Aim of the exercise
Reproduce the items from the line with "You are a computer-use agent. 477x441 pixels." to the line with "[x=4, y=339]", both included, keeping their requests and shifting every coordinate in the answers by 128. Leave the pictures out.
--- begin Dataset extract ---
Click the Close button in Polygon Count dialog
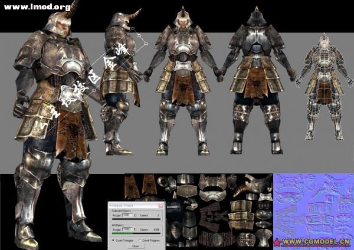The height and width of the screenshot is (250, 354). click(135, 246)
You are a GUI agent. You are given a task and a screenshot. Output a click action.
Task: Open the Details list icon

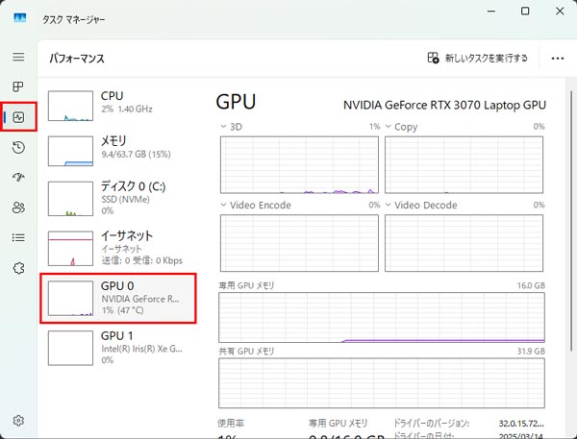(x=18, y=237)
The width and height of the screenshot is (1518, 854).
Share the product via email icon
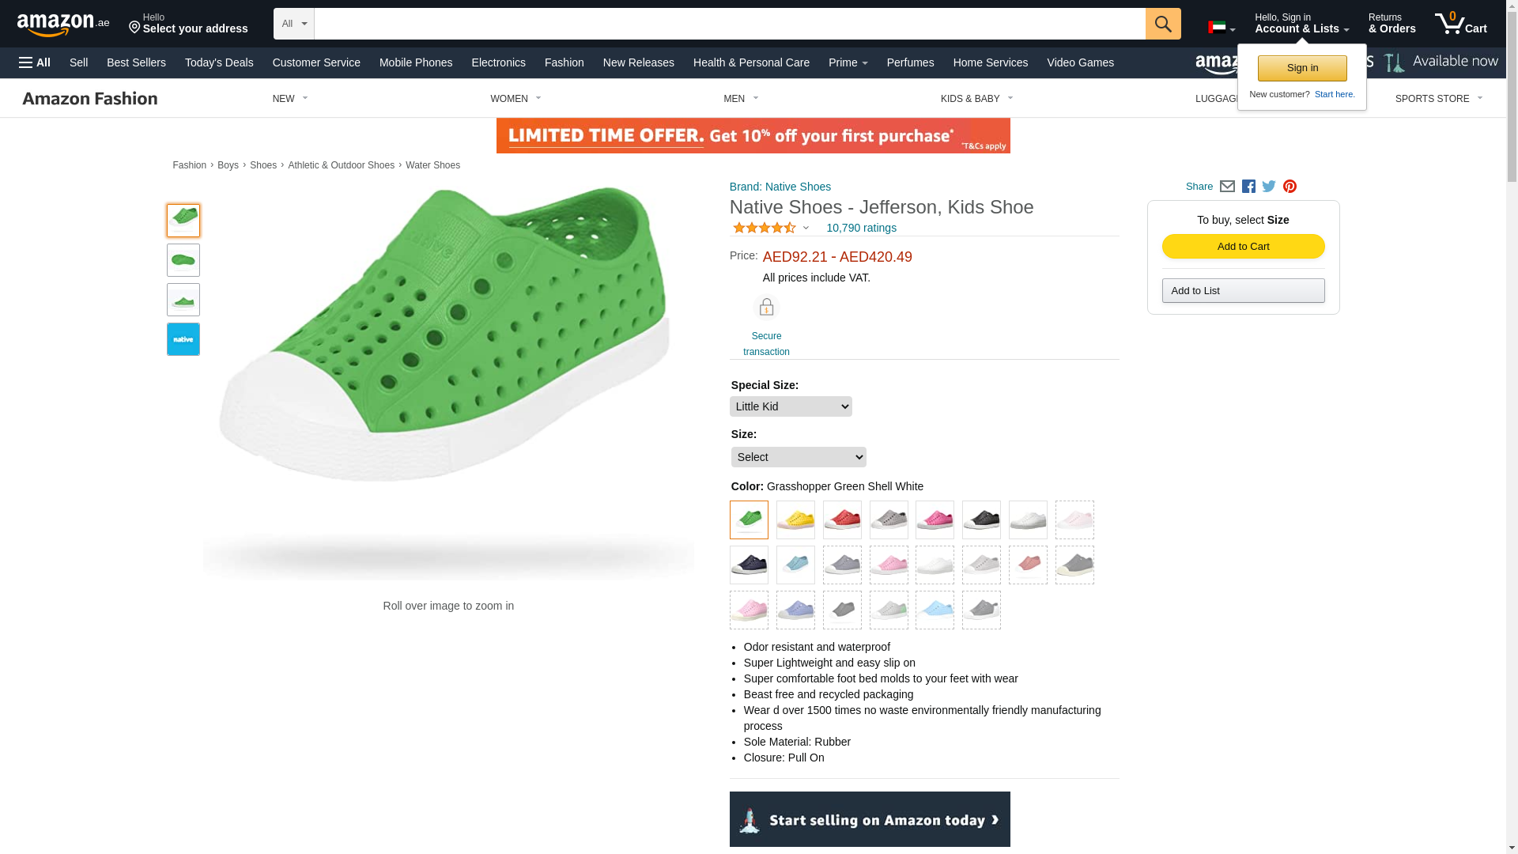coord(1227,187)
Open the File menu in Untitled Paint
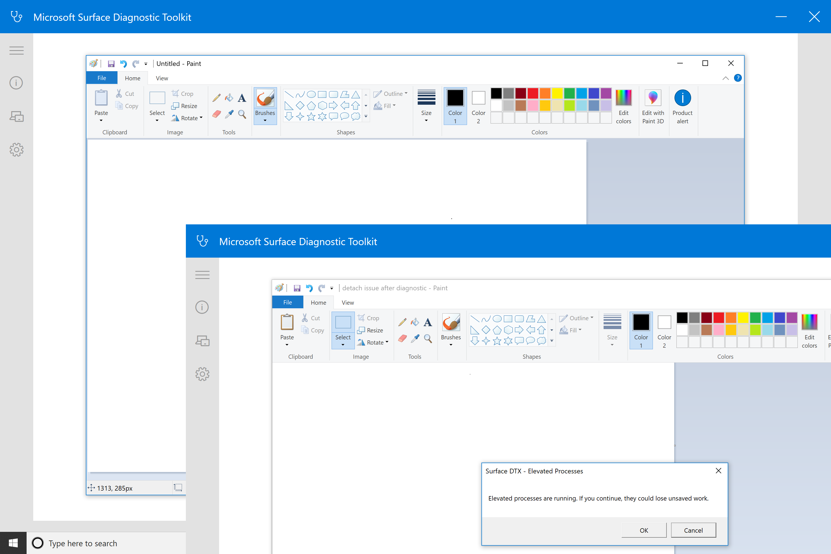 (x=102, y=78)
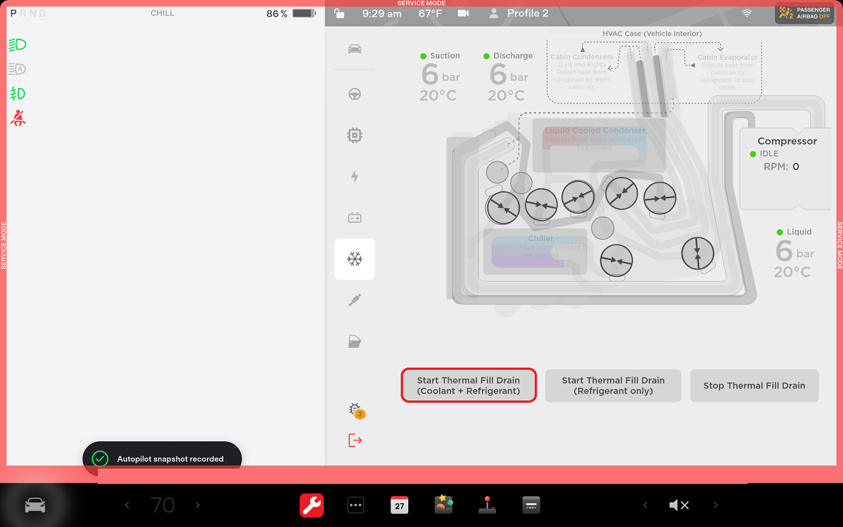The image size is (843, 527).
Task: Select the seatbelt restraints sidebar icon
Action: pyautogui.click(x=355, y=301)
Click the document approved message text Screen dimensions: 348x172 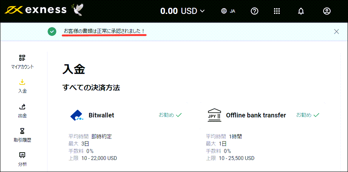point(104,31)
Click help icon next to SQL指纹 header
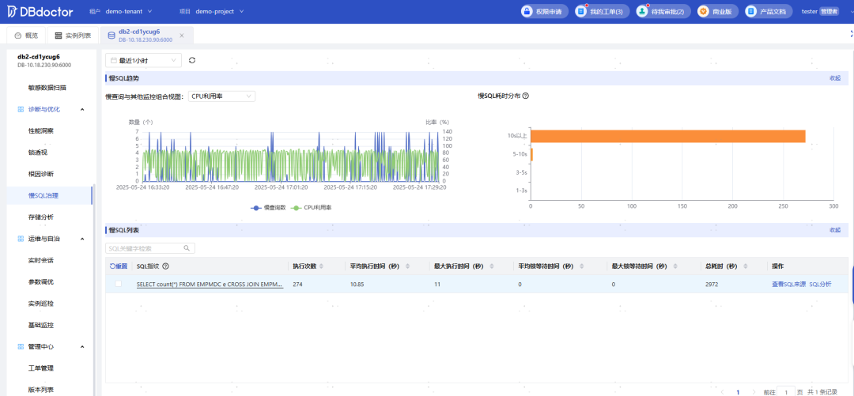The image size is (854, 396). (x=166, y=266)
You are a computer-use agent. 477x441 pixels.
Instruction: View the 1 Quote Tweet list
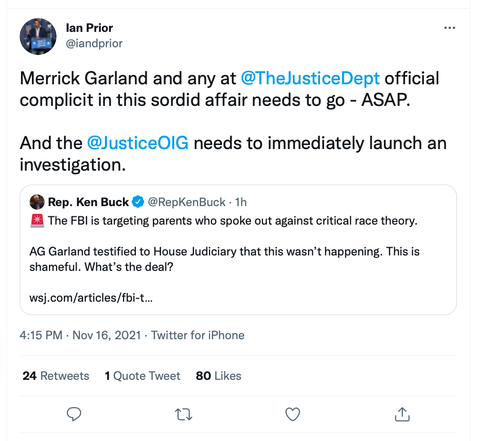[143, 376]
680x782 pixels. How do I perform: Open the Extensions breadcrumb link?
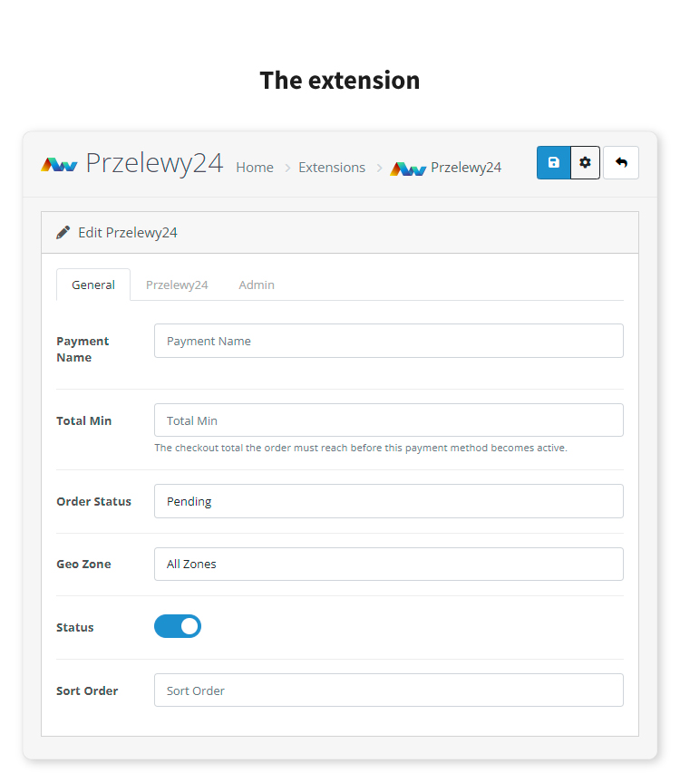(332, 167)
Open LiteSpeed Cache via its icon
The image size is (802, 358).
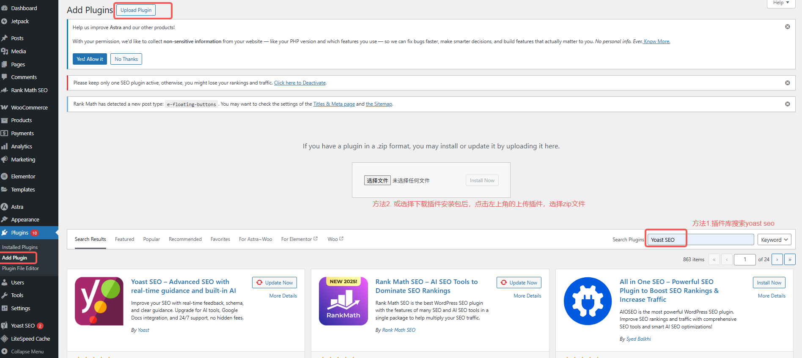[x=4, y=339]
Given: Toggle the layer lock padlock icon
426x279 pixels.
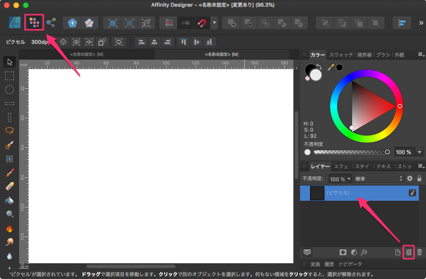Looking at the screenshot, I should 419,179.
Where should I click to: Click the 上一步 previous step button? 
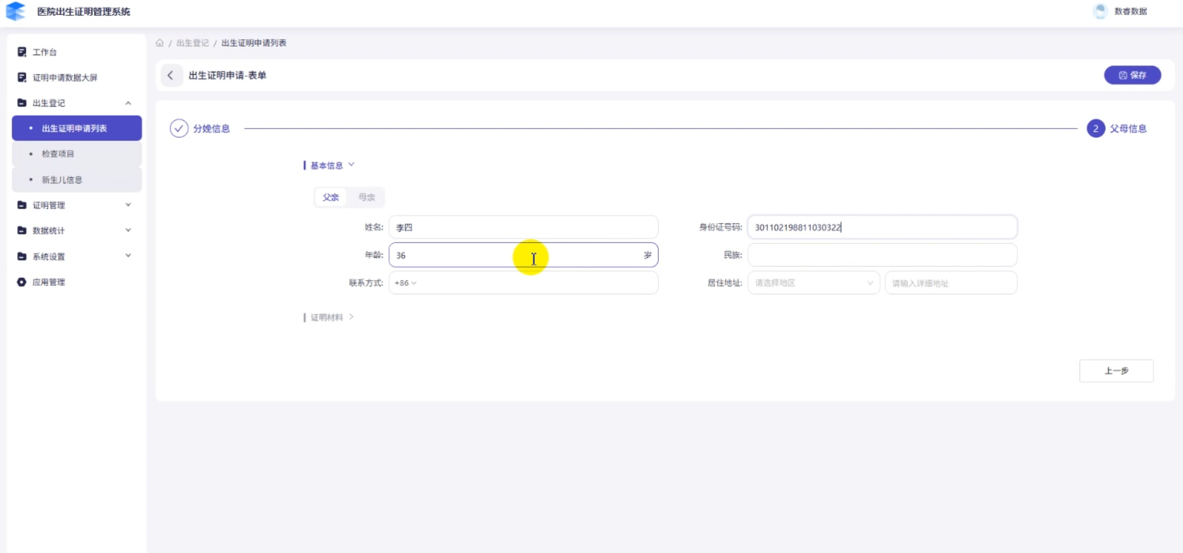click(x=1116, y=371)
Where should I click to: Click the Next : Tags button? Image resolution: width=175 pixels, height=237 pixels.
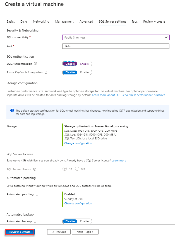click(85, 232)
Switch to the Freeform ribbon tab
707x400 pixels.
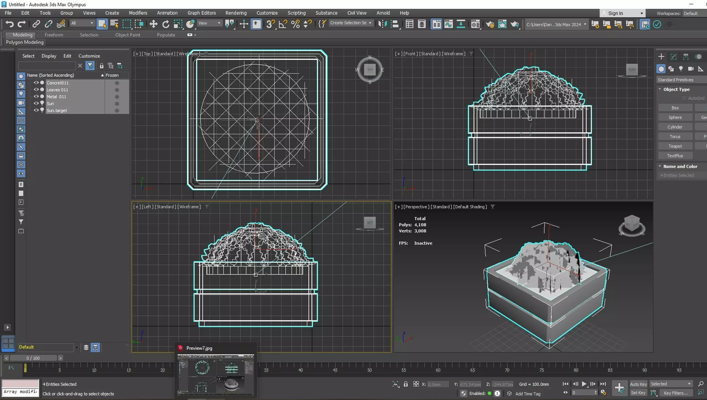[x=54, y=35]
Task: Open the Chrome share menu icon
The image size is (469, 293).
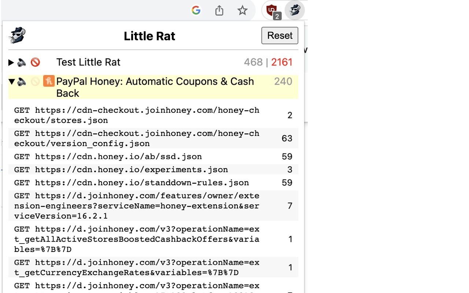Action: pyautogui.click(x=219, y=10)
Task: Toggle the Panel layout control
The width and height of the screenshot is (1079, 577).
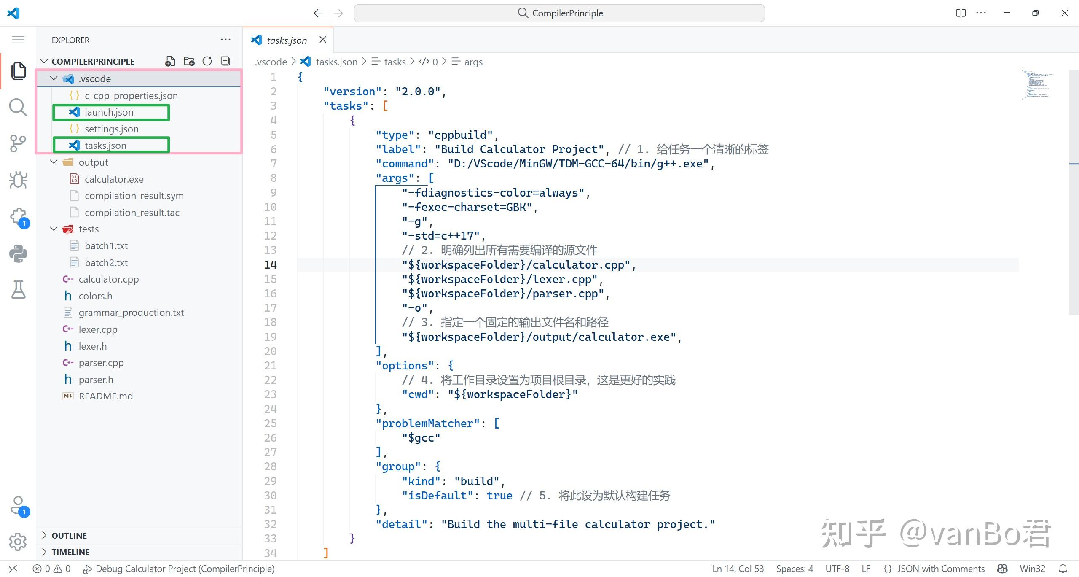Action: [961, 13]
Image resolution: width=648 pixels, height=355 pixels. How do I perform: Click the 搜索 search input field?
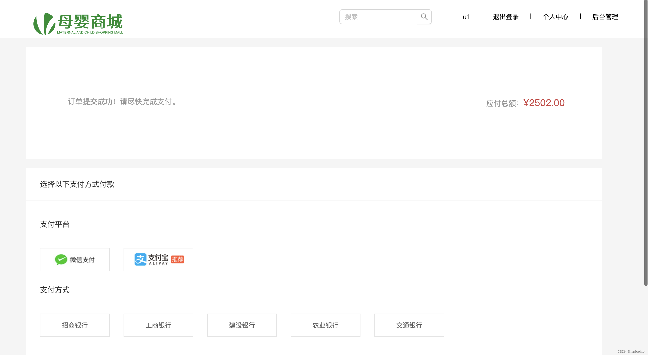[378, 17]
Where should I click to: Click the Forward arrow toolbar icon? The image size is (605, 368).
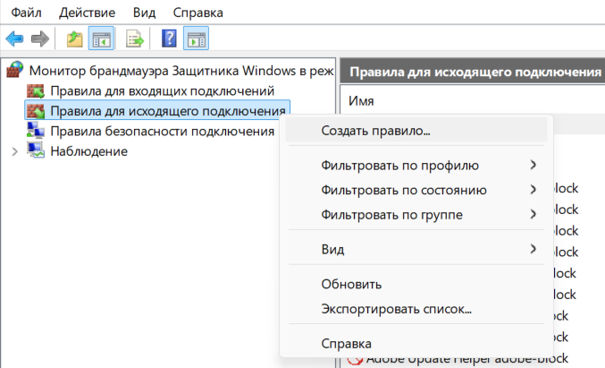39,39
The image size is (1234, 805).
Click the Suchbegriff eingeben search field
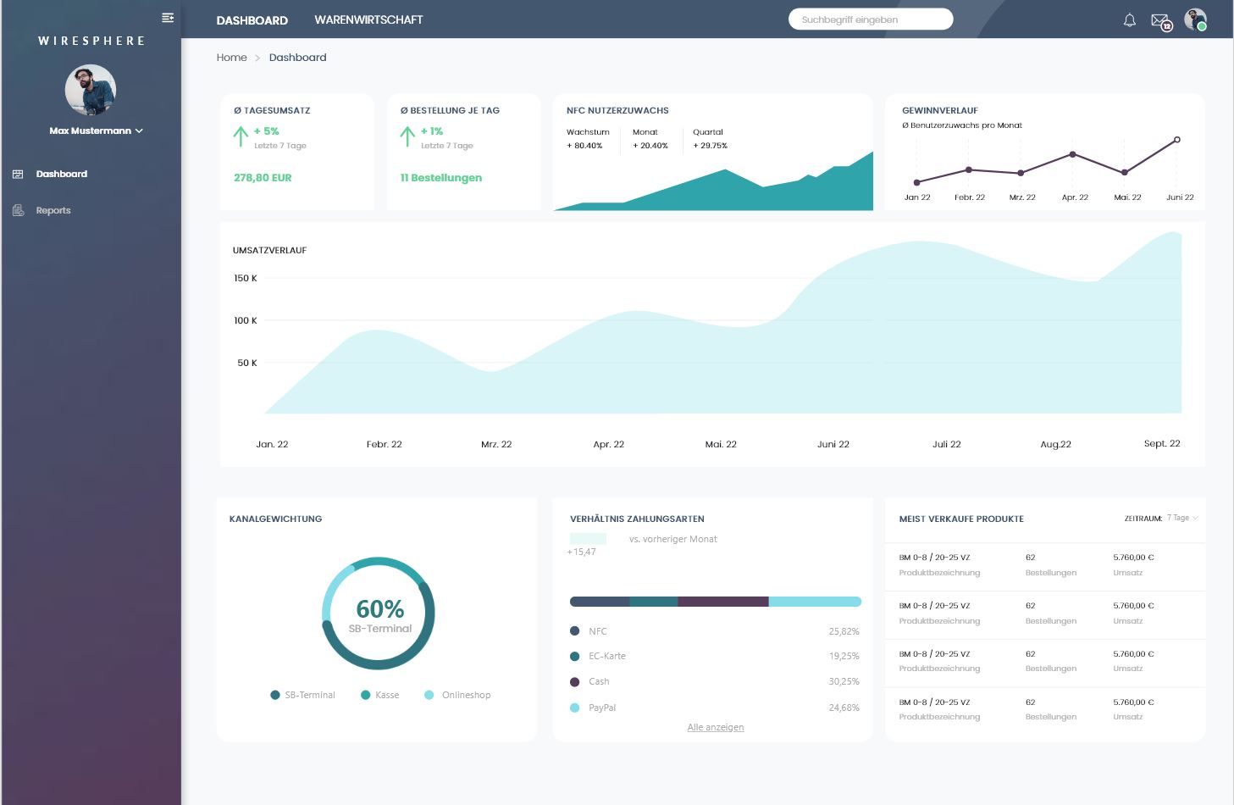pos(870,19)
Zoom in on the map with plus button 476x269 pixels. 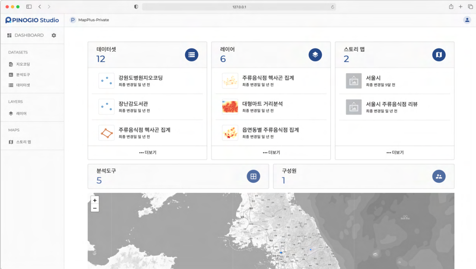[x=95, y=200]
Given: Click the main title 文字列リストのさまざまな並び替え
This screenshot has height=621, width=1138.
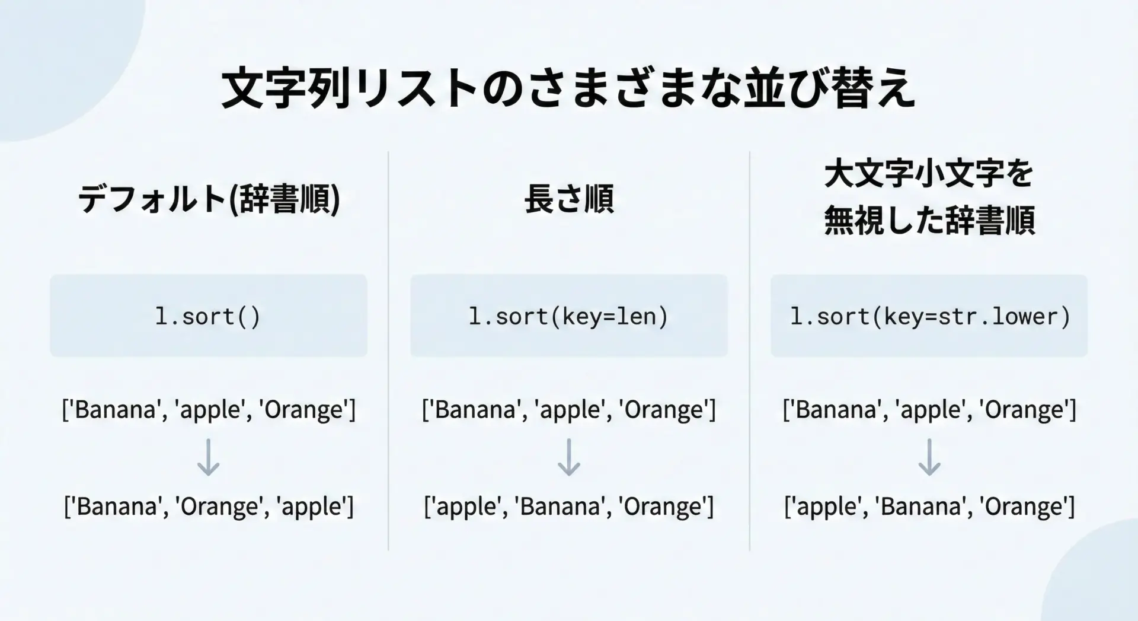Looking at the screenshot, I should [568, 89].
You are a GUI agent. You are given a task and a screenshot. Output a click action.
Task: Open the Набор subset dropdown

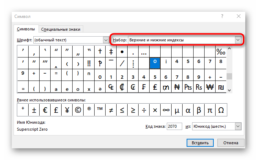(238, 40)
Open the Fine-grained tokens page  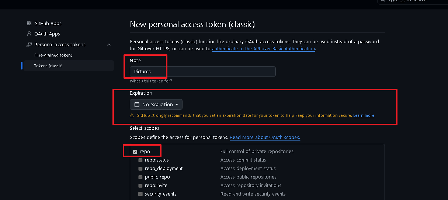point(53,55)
--- end Dataset extract ---
Completed exercise
You are a computer-use agent. 477x441 pixels.
Instruction: View the 1 Quote Tweet list
[271, 504]
680x782 pixels. How do I perform: Open the Extensions breadcrumb link?
(460, 295)
Open LiteSpeed Cache via its icon
The image size is (802, 358).
[x=132, y=467]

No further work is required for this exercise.